As for the benefits promised by the cloud, Miller says: “Ultimately it’s going to be cheaper. Maybe not right now, but that will be the case. And businesses will need fewer specialist skills, especially in IT; or rather, skills will focus around applications and services rather than infrastructure. Companies will no longer need big global networks, as staff anywhere simply need a connection to the Internet. Enterprises won’t need complex networks. Businesses can start using ‘core’ applications – finance, CRM, and so on – in a more ‘standard’ way rather than spending huge amounts customising them.
People have invested massively in ERP but, if you’re buying and selling something, you’re doing much the same as lots of other companies. It’s the underlying information and knowledge you’ve gathered that’s valuable. Banks virtually all offer the same things in similar ways. Conceivably, all banks could run on one cloud platform.
It’s the knowledge they hold, on accounts and customers, their experiences, that really counts.” So what of the future? “The cloud’s only just got started,” Miller asserts, “and it will continue to change as the Internet itself is redefined. Look at Apple and its apps: cloud now is mainly based on an old portal concept but apps moved away from that model to empower consumers instead. A big challenge for enterprises, for CIOs, is to embrace that consumer model and all the benefits it suggests for their organisations, in terms of greater control and lower costs. And there will be big questions to answer around the interoperability of applications and sharing of data across multiple clouds and providers - and there will be many to choose from.
The cloud provides that choice and flexibility, which itself can be unsettling.
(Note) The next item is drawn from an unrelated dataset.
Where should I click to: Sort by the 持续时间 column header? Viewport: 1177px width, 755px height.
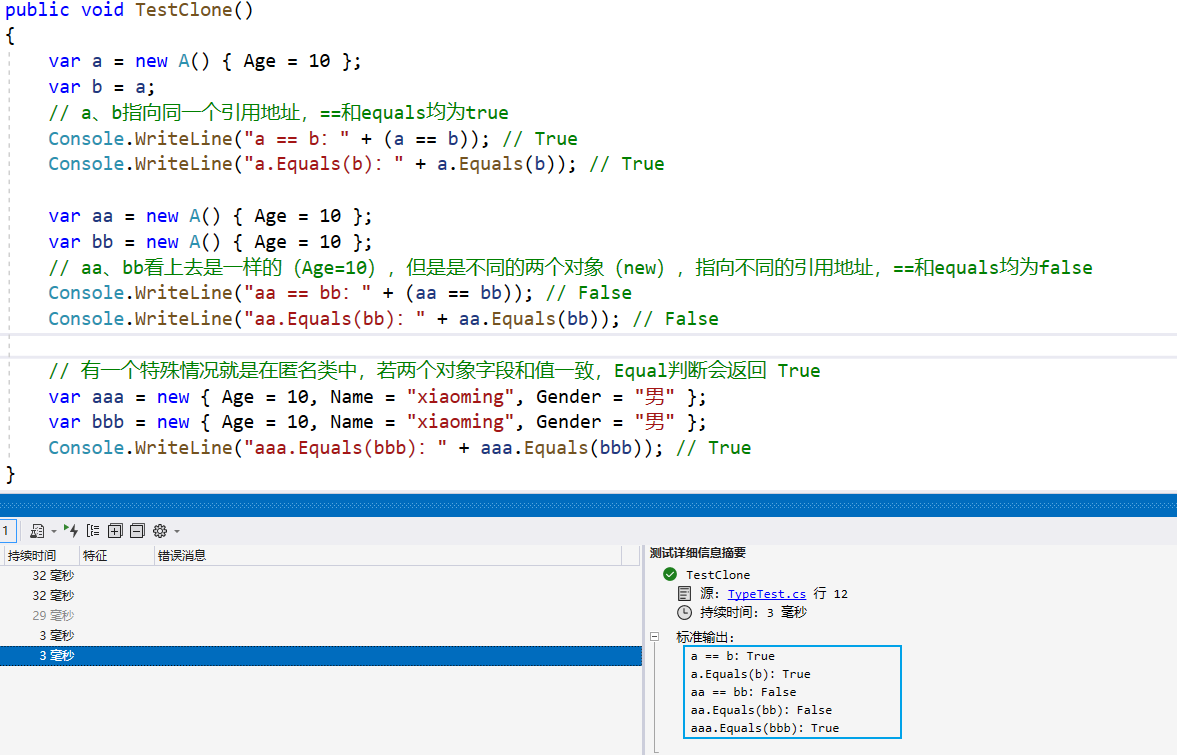coord(32,555)
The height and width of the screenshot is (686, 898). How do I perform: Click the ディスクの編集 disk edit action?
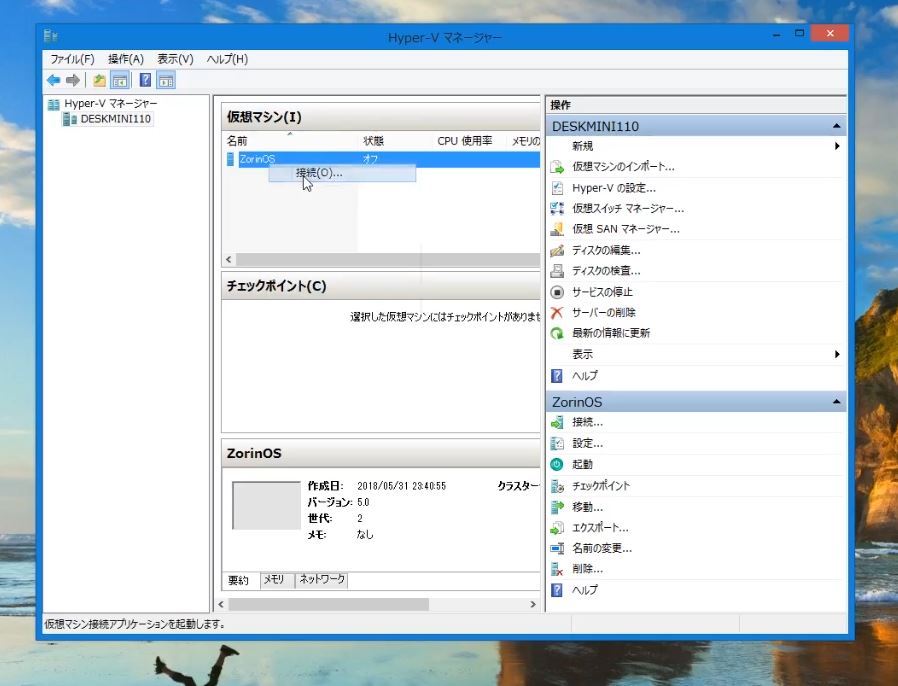(x=605, y=250)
That’s why you need to plan your approaches carefully and know where you’re going.” As for the pace of change, Miller says Acision’s own objective “is to move as much into the cloud as we can in the next 2-3 years. We’re starting with standard stuff, like email and SharePoint, and will then move progressively to bigger applications. However, if providers get theiract together faster we might move something like ERP into the cloud faster too, given it’s so expensive to run. Within three years, the core of our business will be in the cloud. And it won’t be a ‘private cloud’ either; I don’t see the value of going back to traditional outsourcing approaches.
For us, the cloud is a quantum move, not about taking small steps. Of course, how you make that move is the big question; how can you test and prove that what you’re doing is the right thing? But,
I believe it’s something that has to be done. And I’ll say it again: your data and information is the critical element, not the applications.”
Miller suggests some advice for CIOs considering a move into the cloud: “I think you’ll need to do it, but you have to see this as an entirely new way of working. It’s not just a step on from outsourcing. Before you make your move, you need to be sure your business is able to make that leap, or understand what you need to change to enable it. In part, it’s about acknowledging that infrastructure’s already a commodity and applications are going the same way. What’s already second nature to us as consumers, how we access and use apps, still seems unnatural for enterprises. Making that leap is the first thing a CIO needs to do. In terms of IT resources and services, enterprises need to truly join today’s consumer society - because that's the cloud.